The Centre for Children’s Rights (Queen’s University Belfast) where I currently work, is committed to making children and young people active participants of the research process from beginning to end. It relies on a rights-based methodology for research with children in which their recognition as valuable collaborators in the research process is taken as a priority. What if we include children in the development of the research plans from the beginning? Why not start the project with the participation of the subjects? The main aim of including children throughout the whole process is to avoid the threats of tokenism and confirmation bias, by leaving our hypotheses open to adaption and change based on the epistemic insights from our subjects.
To give an example, we are currently in the mist of a large-scale project (#COVIDUnder19) that aims to analyse the impact of COVID on children’s lives and children’s rights globally. A survey was developed between a small group of children’s rights experts and 270 children from 26 different countries. This children’s advisory group was structural to defining the priorities that the survey should explore, the objectives to be achieved, and, later on, their were active contributors in analyzing the data that came from the more than 26.000 responses, and in interpreting the information in a way that could lead to normative guidelines for the priority issues for children during the pandemic, and how to address them.

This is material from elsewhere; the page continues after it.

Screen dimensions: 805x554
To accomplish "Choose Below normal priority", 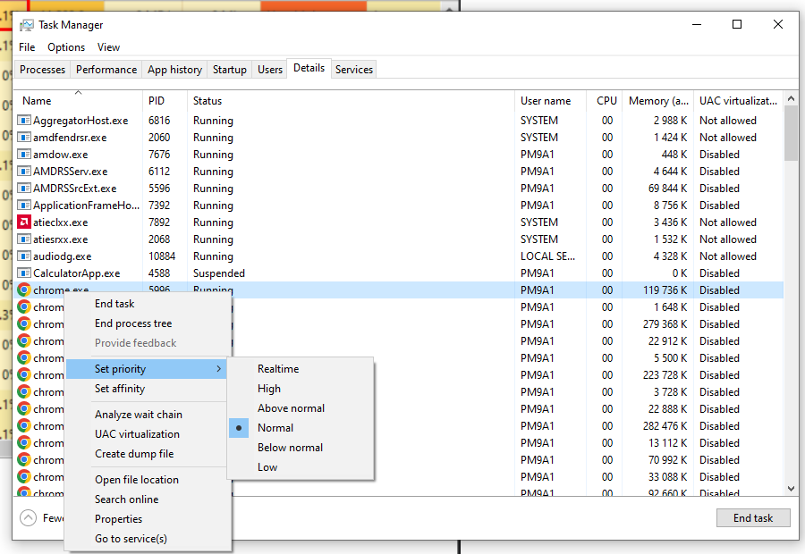I will tap(290, 448).
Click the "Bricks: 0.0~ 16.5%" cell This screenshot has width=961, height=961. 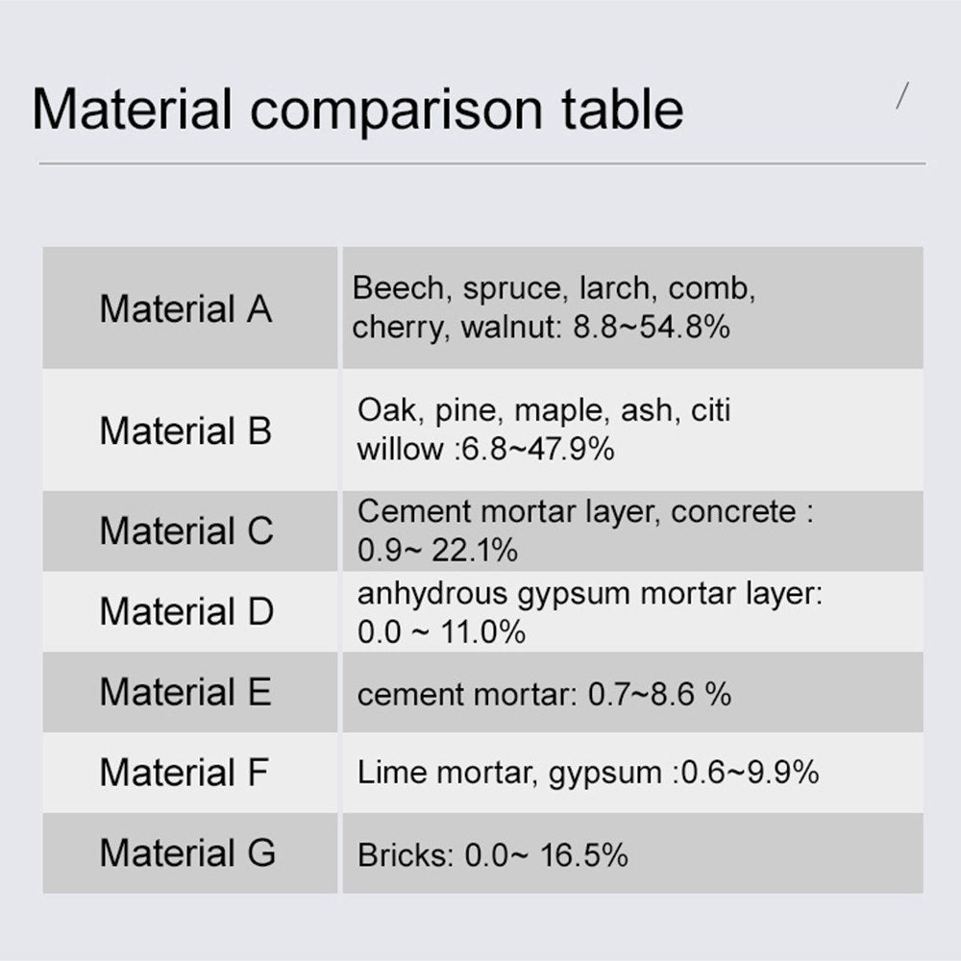(493, 854)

My experience contributing to this project showed me that, as a researcher, I could gain invaluable insights from children’s views, opinions and claims, not only on the issue under scrutiny (life during COVID), but, most importantly, on the research process itself. The advisory group not only proposed priorities which the children’s rights experts hadn’t thought about, they also showed that their epistemic standpoint allowed them to interpret the data, and propose normative guidelines that we had not taken into consideration when discussing the data among ourselves.

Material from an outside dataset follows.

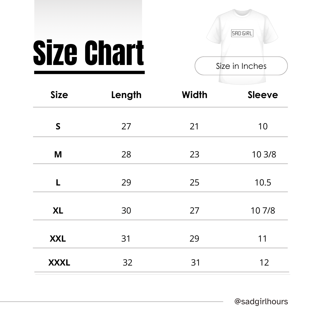Click the 10 7/8 sleeve value
The image size is (319, 319).
263,211
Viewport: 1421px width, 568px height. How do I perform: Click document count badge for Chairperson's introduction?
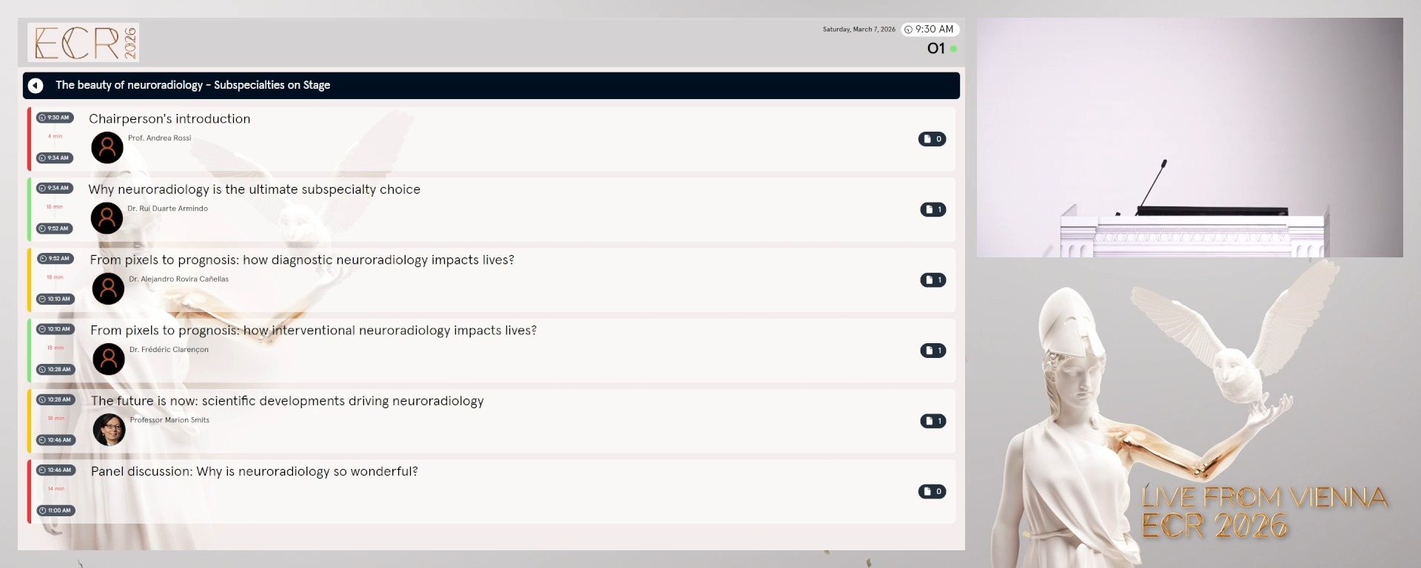click(932, 139)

Engaging with our subjects of research throughout the whole research process surely makes the research job a bit harder, but I believe it is worth the while. It is an especially valuable process as it forces us to do something that we are not particularly good at: listening rather than talking. As Jo Wolff said in his above-mentioned interview:
The first thing philosophers have to do is learn to listen rather than talk. Many of us have grown up thinking we have this special capacity for thought, and some philosophers even think that they are personally the smartest person they’ve ever met and they have nothing to learn from anyone else. But the thing I’ve learned is that our talents are much more limited. It may be that things that go down well in philosophical circles don’t always go down so well outside. And people outside philosophy, if they’ve been working in a policy area, will have very nuanced views, very often philosophically sophisticated views. They might not be fantastic in expressing them, but they very often do have things to teach us even about philosophy. So that’s the first thing, be open.
NOTE: I’ve consciously only provided links to sources which are accessible to everyone: either open-access papers, or public sources. I’ve thus omitted all sources which are only accessible to the academic community (such as paywalled academic publishers). This is done in order to ensure that everyone can follow the debate.